__EXCERPT__
[Begin]

Also celebrated at the Annual Meeting was Gardiner Hill, who has been BP’s relationship manager for CMI since the program’s inception. Hill, recently promoted by BP to vice president of carbon management, is passing the baton to Liz Rogers, vice president of environmental technology, the newly designated relationship manager.
The initiative currently includes 17 lead faculty principal investigators (PIs) and over 60 research staff and students including two new faculty. Laure Resplandy, assistant professor in the Department of Geosciences and PEI, specializes in ocean and climate modeling and Claire White, assistant professor in the Department of Civil and Environmental Engineering and the Andlinger Center for Energy and the Environment, is known for her research on sustainable cement technology.
In an overview of CMI during the meeting, Pacala described three recently launched initiatives on methane, soil carbon, and U.S. energy infrastructure.
In 2017, CMI commenced a study with the Geophysical Fluid Dynamics Laboratory (GFDL) to research the largest unknowns in methane cycling through the environment. Methane is the second most consequential global warming gas after carbon dioxide (CO2). The research on wetland methane emissions and the development of two global-scale modeling efforts focus on critical unknowns in the methane cycle, which is much less well understood than the carbon cycle.
In 2018, a project was launched to enhance the understanding of a key control on the stability of soil carbon. “Soils contain far more carbon than the atmosphere, mostly in the form of chemically or physically stabilized carbon. We do not understand how this material forms, and critically, how it will respond to climate change.” said Pacala. He added that the research spans spatial scales ranging from molecules to landscapes and that it could help inform practical strategies for enhancing the soil carbon sink.
Most recently, CMI initiated a large project to schedule and estimate costs for the transition to a net-zero greenhouse gas-emitting US economy by mid-century. The effort involves the Princeton Environmental Institute, which administers CMI, the Andlinger Center for Energy and the Environment, the Woodrow Wilson School, and numerous outside collaborators.
These research initiatives and many other climate science, technology and policy research outcomes were presented and discussed during the meeting.

[End]

__INFORMATION PROVIDED__
[Begin]

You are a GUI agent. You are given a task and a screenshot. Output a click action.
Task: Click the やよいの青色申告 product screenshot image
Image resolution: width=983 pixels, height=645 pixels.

[End]

__TASK SET__
1/ Name every person mentioned in the CMI excerpt.
2/ Extend the CMI excerpt, starting after its closing sentence.
The material has no connection to the CMI excerpt.

__SET OF ANSWERS__
1/ Gardiner Hill, Liz Rogers, Laure Resplandy, Claire White, Pacala

2/
Participants and attendees included Princeton faculty and researchers, postdoctoral fellows and graduate students, and colleagues from BP, the Geophysical Fluid Dynamics Laboratory, 10 national and international universities, several environmental non-profit organizations and policy think-tanks.
During a reception, BP’s Vice President of Carbon Management, Gardiner Hill, presented the two CMI Best Paper Awards. This award is presented to a CMI-affiliated postdoctoral research associate or associate research scholar for his or her contributions to an important CMI paper published within the past two years.
Kieran Bhatia, a former Princeton postdoctoral research fellow, received the award for his paper “Projected response of tropical cyclone intensity and intensification in a global climate model,” published in The Journal of Climate. Bhatia is now the climate science program lead at BP. His work was supervised by Gabriel Vecchi, professor of geosciences and PEI.
Brandon Reichel, now a postdoctoral research associate at Princeton, received the award for his paper “A simplified energetics based planetary boundary layer (ePBL) approach for ocean climate simulations,” published in Ocean Modelling. His work was supervised by Elena Shevliakova, physical scientist and senior climate modeler at GFDL and PEI.
Since the program started in 2000, CMI researchers have produced over 850 peer-reviewed articles in highly respected journals.
“This groundbreaking research has generated sustainable solutions to climate change and informed the development of technologies that will allow us to reduce the adverse effects of carbon emissions,” said Eisgruber. “CMI has steadily shaped the national dialogue on climate science and carbon mitigation.”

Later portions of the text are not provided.